This bit of history is darkly fascinating:

On Saturday afternoon, the police in Braintree, Mass., announced that 24 years ago, Dr. Bishop had fatally wounded her brother, Seth Bishop, in an argument at their home, which The Boston Globe first reported on its Web site. The police were considering reopening the case, in which she was not charged and the report by the officer on duty at the time was no longer available, said Paul Frazier, the Braintree police chief.

“The release of Ms.
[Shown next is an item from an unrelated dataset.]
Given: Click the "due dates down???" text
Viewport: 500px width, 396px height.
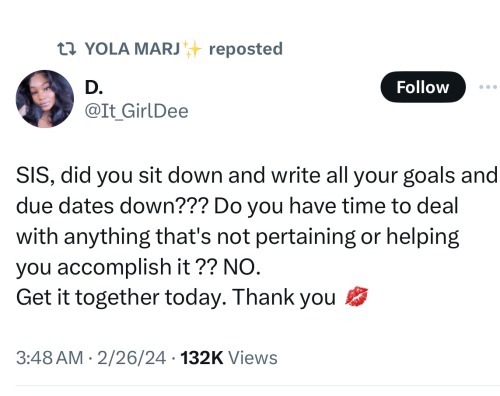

Bishop did not sit well with the police officers,” Chief Frazier said in a statement, “and I can assure you that this would not happen in this day and age.” He said at a news conference on Saturday that the original account describing the shooting as an accident had been inaccurate and, The Globe said, that while he was reluctant to use the word “cover-up,” it did not “look good” that the detailed records of the case have been missing since 1988.

A 1987 state police report, released Saturday by the Norfolk County district attorney’s office, said that Dr. Bishop tried to teach herself to use the family’s shotgun after a break-in occurred at their home. She said she had loaded the gun but could not unload it and asked her brother for help, in their mother’s presence. She said the gun accidentally went off, striking her brother. Because her mother, Judith Bishop, confirmed that account, the report said, the death was ruled accidental.
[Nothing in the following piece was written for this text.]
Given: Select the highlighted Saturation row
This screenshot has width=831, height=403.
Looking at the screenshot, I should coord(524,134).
But Chief Frazier said in his statement that the officer on duty, Ronald Solimini, remembered that Dr. Bishop had shot and killed her brother after an argument. She fired another round from the shotgun into the ceiling as she left the home, the officer said, and fled down the street with the shotgun. The officer also remembered her pointing the shotgun at a vehicle in an attempt to get the driver to stop, the chief said.

Another officer, Timothy Murphy, seized the shotgun, and Dr. Bishop was handcuffed and transported to the police station under arrest, Chief Frazier said.

He said that he spoke with the person who was the booking officer at the time, who recalled getting a call “he believes was from then-Police Chief John Polio or possibly from a captain on Chief Polio’s behalf” to stop the process. Dr. Bishop was released from police custody, and the two left the police station by a rear exit, Chief Frazier said.

Of course, you should never trust the New York Times to properly report gun facts:

After she left the room, the police said, she dumped the gun — for which she did not have a permit — in a second-floor bathroom.

While not technically untrue, that’s quite misleading, because Alabama does not issue gun permits.